Saya juga menemukan bahwa ada bagian penting yang terlewatkan dalam penjelasan Kyai Kholili, yakni mengenai rentang waktu antara hijrahnya Ahmad al-Muhājir dan pengutusan 'Alī Jadīd ke Bashrah, yang mencakup sekitar dua abad. Hal ini memberikan konteks yang berbeda terhadap isu nasab tersebut, yang sebenarnya telah selesai pada masa Ahmad al-Muhājir dan kembali diperkuat pada masa 'Alī Jadīd.
2. Pengukuhan Nasab dalam Dua Periode
Shālih al-Hāmid dalam Tārīkh Hadramaut menjelaskan bahwa "itsbat nasab" atau pengukuhan nasab terjadi dua kali: pertama, pada masa kedatangan Ahmad bin 'Īsā, dan kedua, dua abad kemudian, pada masa 'Alī Jadīd. Kedua peristiwa ini mencerminkan penguatan terhadap keabsahan nasab Bā'alawī yang telah diterima secara luas di kalangan ulama dan sejarawan. Menurut al-Hāmid, pengukuhan kedua ini diperlukan karena lamanya rentang waktu dan pergantian generasi, yang memunculkan kebutuhan untuk mempertegas kembali validitas nasab tersebut.

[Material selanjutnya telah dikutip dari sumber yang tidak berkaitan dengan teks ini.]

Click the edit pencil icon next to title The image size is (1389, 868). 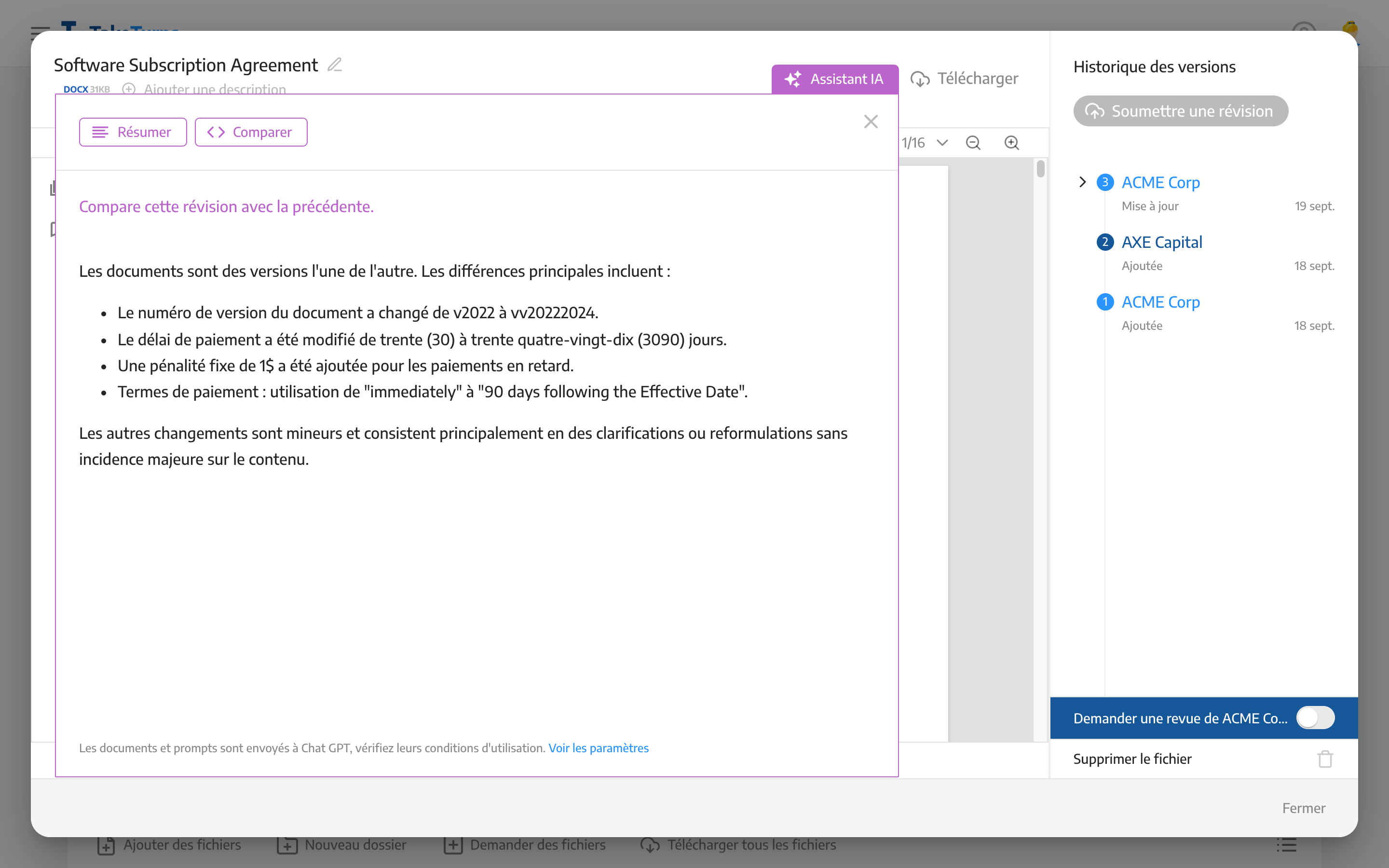coord(335,64)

"ثم بعد دهر وزمان ، وتقادم سنين واعوام اراد بعض أئمة ذلك الزمان اعترافه بفضلهم وحرمتهم وشريف نسبتهم ان توطد وتوكد تلك النسبة الأحمدية والوصلة المحمدية بتحقيق بينة ، وإشراق بصيرة شرعية ، وكان بتريم حضرموت ذلك الوقت من جموع العلماء خلائق لا يحصون ، وكان المفتون منهم في ذلك ثلاثمائة مفت، فسار الفقيه الأوحد والامام الامجد ، والبحر المعتمد وحيد ،وقته وغريب دهره الشريف الحسيني علي بن محمد ابن ابي جديد، وهو من ذرية الشيخ جديد بن عبد الله بن احمد بن عيسى رضي الله عنهم ونفع بهم الى البصرة."
Terjemahan:
"Kemudian, setelah berlalu masa yang panjang dan bertahun-tahun lamanya, sebagian ulama besar di zaman itu yang mengakui keutamaan, kehormatan, dan nasab mulia mereka, berkeinginan untuk memperkokoh dan menguatkan nasab Ahmad serta hubungan dengan Rasulullah melalui bukti yang sah dan penerangan melalui cahaya syariat. Di Tarim Hadramaut waktu itu terdapat banyak sekali ulama yang tak terhitung jumlahnya, di antaranya ada tiga ratus mufti. Maka seorang faqih yang unggul, imam yang mulia, dan lautan ilmu yang menjadi sandaran, yang tiada bandingannya di masanya, yaitu Al-Habib al-Husayni 'Ali bin Muhammad bin Jadīd, yang merupakan keturunan Syaikh Jadīd bin 'Abdullah bin Ahmad bin 'Īsā, semoga Allah meridhoi mereka semua, pergi ke Bashrah."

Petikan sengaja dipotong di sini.